- [Written request A] In the Clydesdale saddle thread, which of the two WTB saddles is called the cushier one?
- [Written request B] Extract the passage of the Clydesdale saddle thread from "I'm looking for" up to and including "the when riding.".
- [Written request C] Extend the Clydesdale saddle thread from the point where it stops.

- [Page]
——

# Clydesdale saddle



## rewtraining7 (Jan 12, 2005)

I'm looking for a new saddle. I'm 6'4" and 225lbs currently riding a Titec Gove. My sit-bones ache shortly into the ride. Any suggestions? I mostly ride XC and technical single-track on occasion.


----------



## sh0rty (Jan 16, 2004)

*WTB Speed-V or Laser-V*

I highly recommend the WTB Speed-V and Laser-V models for Clydesdales and other males with a wide pelvis. Both models are a bit wider where they contact the pelvis than the average MTB saddle. The Speed-V is the cushier of the two, the Laser-V is a lighter, less padded "performance" version of the saddle, but surprisingly they feel very similar to the when riding.

I got a Speed-V at the beginning of last season, it was a saddle revolution for me, it made 5+ hour rides bearable, where as I felt like I was going to die after 2 hours on my old saddle.  See my posting about it: 
http://forums.mtbr.com/showthread.php?t=16607&highlight=sh0rty

I got a Laser-V on my new bike this fall (my first FS), I was planning on moving my Speed-V over to my new bike, but after the first ride on the Laser-V, I found the saddle felt almost identical, just not as squishy, but still comfortable, so I have left it on for now.

If you are on a hardtail, go for the Speed-V, the extra padding is worth it (kinda like a shock absorber for your arse), if you are on an FS either are good. There is a wide range of sub-models for each of these saddles (ranging from $40 to >$100), I have not had any problems with the "Comp" models of these saddles (standard padding, hollow Cro-Mo rails), if you want gel padding and Ti rails, you have to pay the big bucks!

——

- [Raw data]

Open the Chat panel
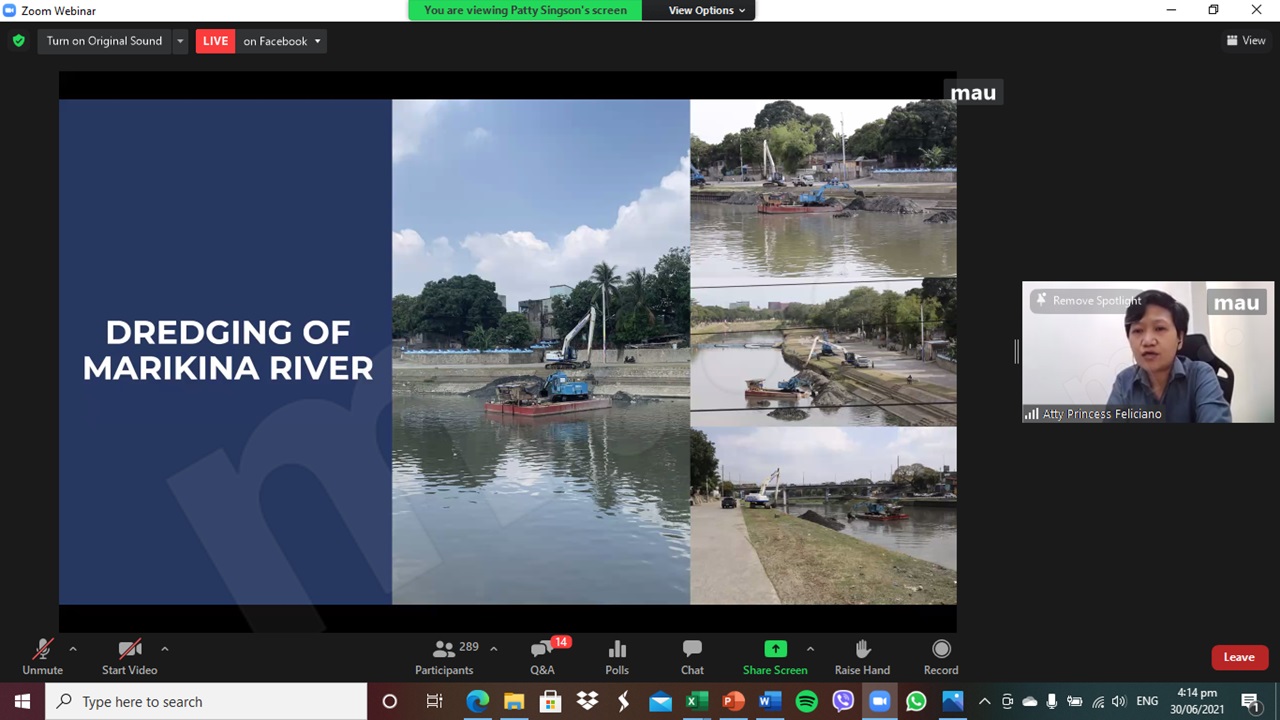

——

- [Task output A] The Speed-V.

- [Task output B]
I'm looking for a new saddle. I'm 6'4" and 225lbs currently riding a Titec Gove. My sit-bones ache shortly into the ride. Any suggestions? I mostly ride XC and technical single-track on occasion.


----------



## sh0rty (Jan 16, 2004)

*WTB Speed-V or Laser-V*

I highly recommend the WTB Speed-V and Laser-V models for Clydesdales and other males with a wide pelvis. Both models are a bit wider where they contact the pelvis than the average MTB saddle. The Speed-V is the cushier of the two, the Laser-V is a lighter, less padded "performance" version of the saddle, but surprisingly they feel very similar to the when riding.

- [Task output C]
If you can find a LBS that will let you take the saddles you are interested in for a test ride, that would be ideal, as everybody's body is different and saddles will fit people differently.

sh0rty


----------



## canadian-clydesdale (Oct 13, 2004)

I get good saddle love from the old turbo saddle,

They are just hard to come by these days,

And they are a little wider so sliding off the back of the saddle isn't as easy as the narrow butt violaters that seem to be all the rage these days


----------



## Mellow Yellow (Sep 5, 2003)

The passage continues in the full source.